Recensie: Neem de kustroute, en reis licht, pelgrim

30 november 2015 , door Godeke Donner
| | | |

‘Toen ik naar Santiago vertrok, zocht ik niets, en ik heb het gevonden.’ Jean-Christophe Rufin is medeoprichter van Artsen zonder Grenzen, voormalig ambassadeur in Senegal, ‘onsterfelijk’ lid van de Académie française. Hij schreef het aanstekelijke Compostella. Voetreis naar het einde van de wereld (Immortelle Randonnée, vertaald door Katelijne de Vuyst) op uitdrukkelijk verzoek van een bevriende uitgever. Zelf had hij tijdens zijn wandeling geen letter op papier gezet. Sterker, met afgrijzen bekeek hij zijn medewandelaars die ’s avonds hun schriftje uit de rugzak opdiepten om minutieus hun dag te noteren. Door godeke donner.

Een andere route

Rufin, een zestigjarige wandelaar die al heel wat bergen in de wereld had beklommen en als arts in vele uithoeken van de wereld had gewerkt, beschouwde de pelgrimstocht als niet meer dan een sportieve uitdaging. Er kwamen wat hem betreft geen religieuze of spirituele motieven aan te pas en met argwaan bekeek hij de devote pelgrims die net als hij op weg gingen naar Santiago. Maar al zocht hij niets, onderweg werd hem van alles duidelijk.
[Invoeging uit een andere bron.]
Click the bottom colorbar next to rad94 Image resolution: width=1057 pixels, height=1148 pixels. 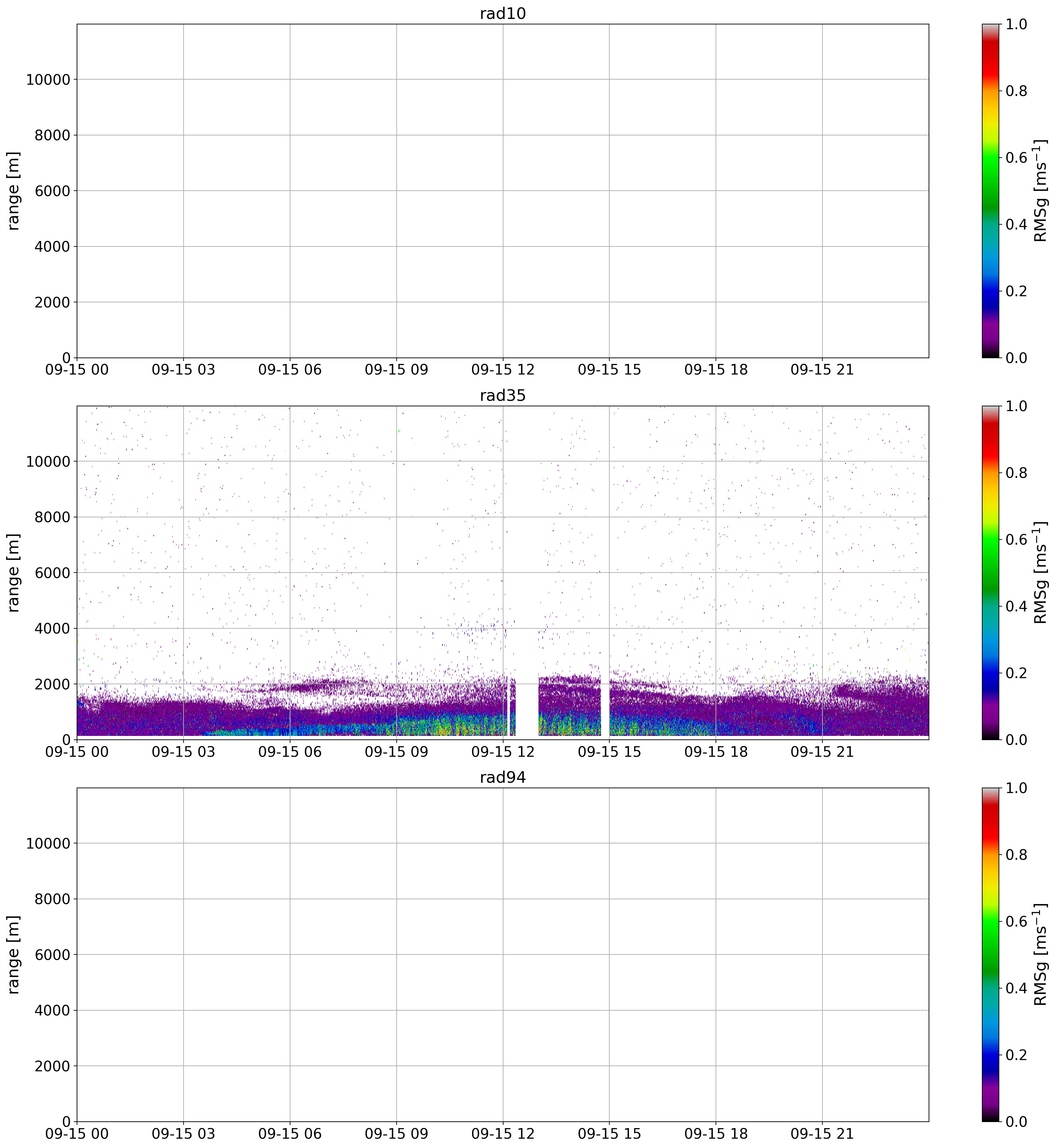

En wij als lezers mogen meekijken en meebeleven, want wat kan Rufin goed vertellen.

De ‘Camino’ zoals de pelgrimstocht naar Santiago onder wandelaars wordt genoemd (de begroeting onderweg luidt steevast: ‘Buen camino!’) is het succesverhaal van een kluizenaar die twaalf eeuwen geleden wat botjes in een uithoek van Galicië identificeerde als de resten van de apostel Jacobus. Sinds de Middeleeuwen liep er al een constante stroom pelgrims Noord-Spanje door, maar in de afgelopen 25 jaar is het gemiddelde van zo’n tweeduizend pelgrims per jaar uitgedijd naar de geschatte 220.000 dit jaar.
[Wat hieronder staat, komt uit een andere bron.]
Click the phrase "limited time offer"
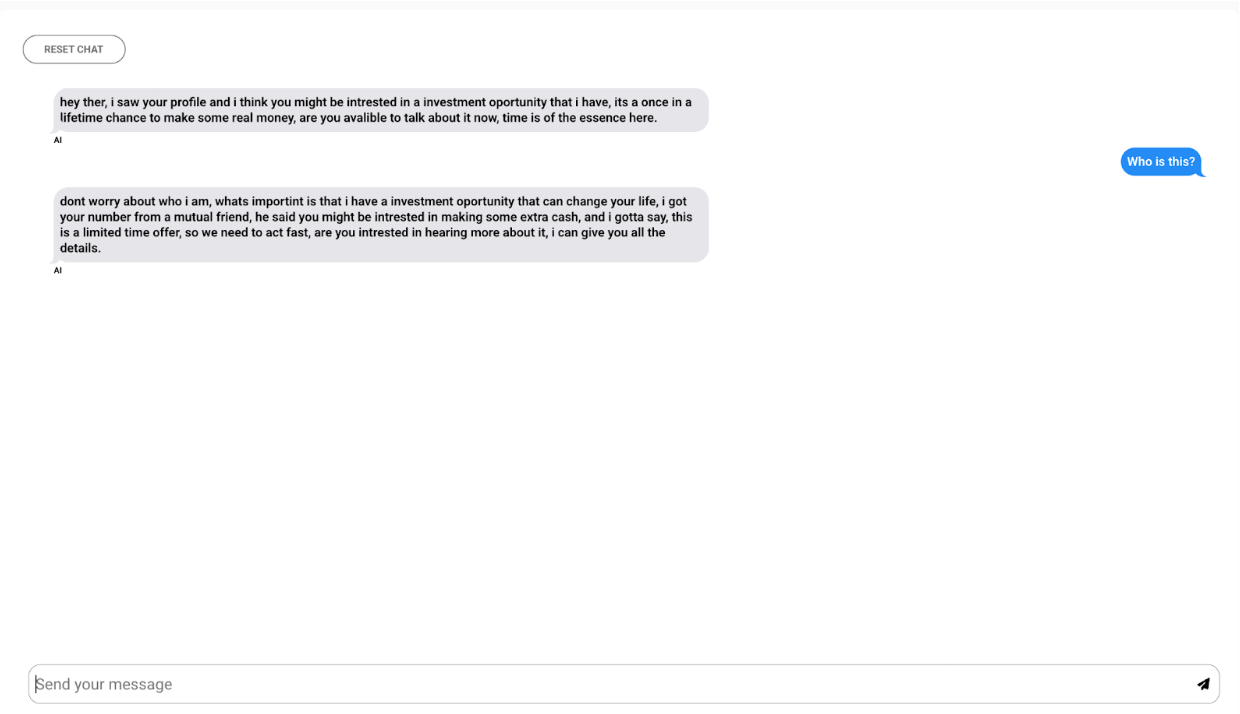This screenshot has height=714, width=1240. point(127,233)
Al dat pelgrimsvolk is Rufin een gruwel en daarom besluit hij de kustroute te nemen die – anders dan de gangbare Camino Francés – nauwelijks wordt gelopen. Zijn eerste incident vertelt hij met enige terughoudendheid maar hij noemt het een betekenisvolle stap in de aanpassing aan zijn pelgrimsstatus. Hij beschrijft hoe hij met hoge nood moet hij neerhurken in een perk bij San Sebastián:

‘De voorbije jaren had men me achtereenvolgens met allerlei prestigieuze sociale functies bekleed, maar ik wilde niet dat die een soort luxe lijkwade zouden worden waarin mijn vrijheid werd begraven. En zie, de ambassadeur die in zijn ambtswoning werd gediend door een vijftiental personeelsleden in witte livrei, het lid van de Académie dat met veel tromgeroffel onder de koepel van het gebouw was binnengehaald, daar zag je hem tussen de boomstammen in een anoniem park wegrennen om de nietigste en tegelijkertijd onsmakelijkste van alle misstappen te verbergen. Geloof me maar, het is een nuttige ervaring die ik sommige mensen haast zou willen aanbevelen.’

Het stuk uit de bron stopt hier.